A disappointing, at-times-embarrassing season wrapped up for the Mariners with a shutout loss and a closed-door clubhouse meeting where their manager bid them goodbye.
Eric Wedge had helped remind Seattle sports fans all week the local baseball team was still playing, tendering his resignation and then questioning the direction and leadership of upper management.
Wedge toned things down before and after a season-ending 9-0 loss to the Oakland Athletics on Sunday.
“It’s tough, I wanted to see this thing through,” Wedge said after his club finished 71-91, four games off last year’s pace. “But there were factors involved that became obviously clear to me that were not going to allow that to happen. So I had to make the decision that I made and I’ll move on to the next adventure. And hopefully, I’ll get the opportunity to manage again. That’s something I would love to do.”
He would have loved to do it in Seattle and told his players that.

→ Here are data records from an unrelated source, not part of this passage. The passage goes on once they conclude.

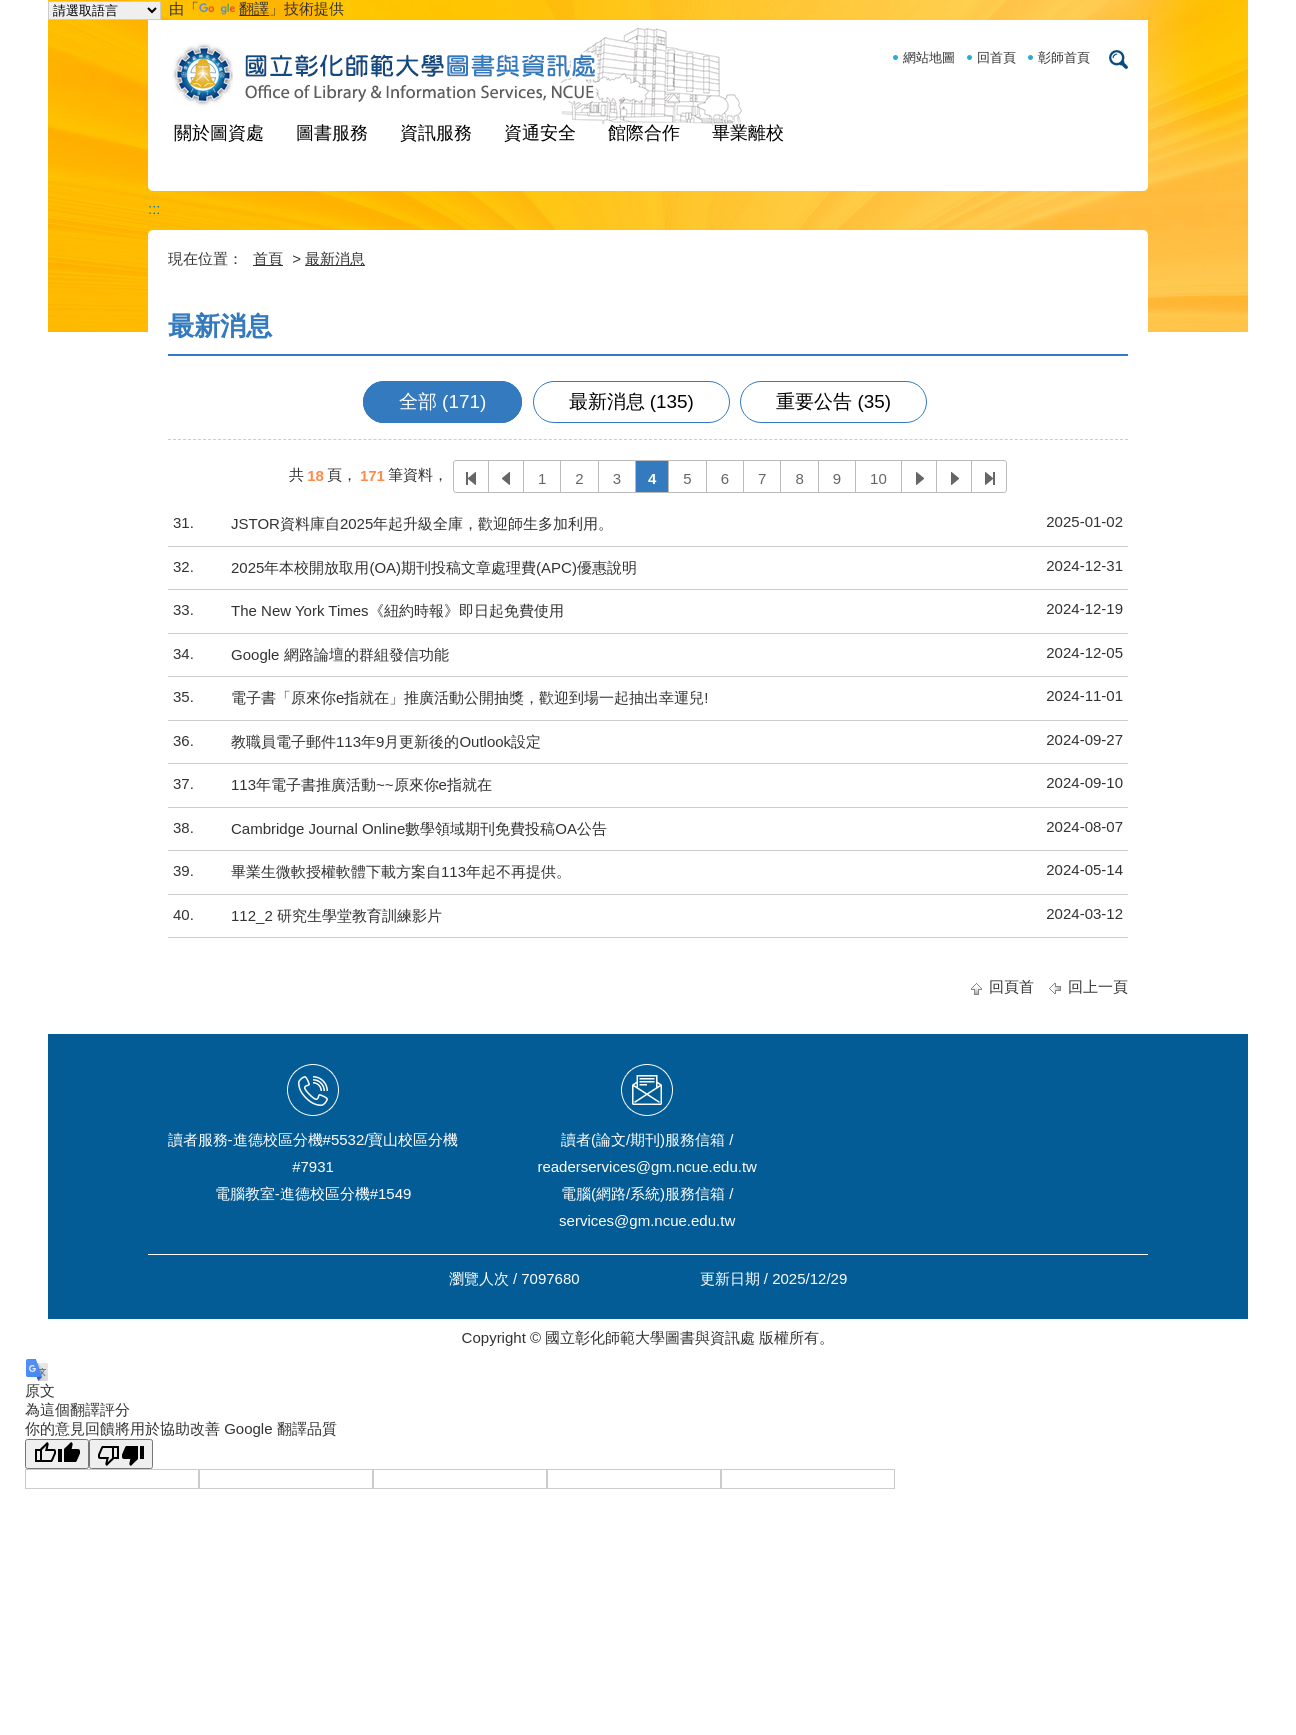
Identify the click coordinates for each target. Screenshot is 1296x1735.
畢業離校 (748, 133)
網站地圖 (929, 57)
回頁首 (1011, 986)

“I told them how much I appreciate their effort, how much I care about them. They’re the toughest part about leaving. That’s the sad part of it.”
The team had no announcements on the future of the coaching staff, all of whom have contracts beyond this season. A crowd of 17,081 turned out for the Safeco Field finale and saw Erasmo Ramirez record only four outs before being pulled.
For some of the Mariners, Wedge is the only big-league manager they have known.
“He’s been absolutely great for me,” Kyle Seager said. “I remember coming up here for FanFest after my first year and his first and he was telling me to keep on the path and everything will work out. And then him bringing me up and being the only manager I’ve had, I think he’s done a great job and I’m sorry that it didn’t work out. I’m definitely going to miss him.”
Seager finished with a .260 batting average, 22 home runs and an on-base-plus-slugging (OPS) mark of .764, earning Player of the Year honors from the local Baseball Writers’ Association of America for a second straight season.
“It was a tough year for us. We obviously didn’t do what we wanted to do,” Seager said. “But I think there’s a lot to get from this team. I think there’s a good nucleus here, a good core that we can continue to work forward with.”
Dustin Ackley was part of that core and finished stronger than he started, ending with a .253 average and .760 OPS after a midseason demotion.
“It’s been tough,” Ackley said. “It’s been a big learning experience for me mentally. … Just going down there and coming back up. And having some success when I came back up, I think it shows the success that I’m capable of having.”
Ackley said he liked the stability that Wedge brought to the team the past three years.
“I think next year, if we just buckle down, some of the hitters, a lot of these young guys already have a half a year to a year under their belt,” Ackley said. “And I think there’s no reason why we shouldn’t take the next step next year.”
About the only suspense left Sunday once the A’s went up 4-0 in the second inning and 8-0 in the fifth was whether Raul Ibanez could hit his 30th home run and eclipse the record shared with Ted Williams for players 41 and older.
Ibanez wound up flying out to left in his final at-bat in the eighth. Wedge let him take the field to start the ninth, then pulled Ibanez so he could get a standing ovation.
“That was really a special moment, one that I’ll always remember,” Ibanez said. “I’m always going to appreciate the fans here in Seattle for that and obviously for all the years that I’m here. And I’m always going to appreciate Eric Wedge for letting that moment happen.”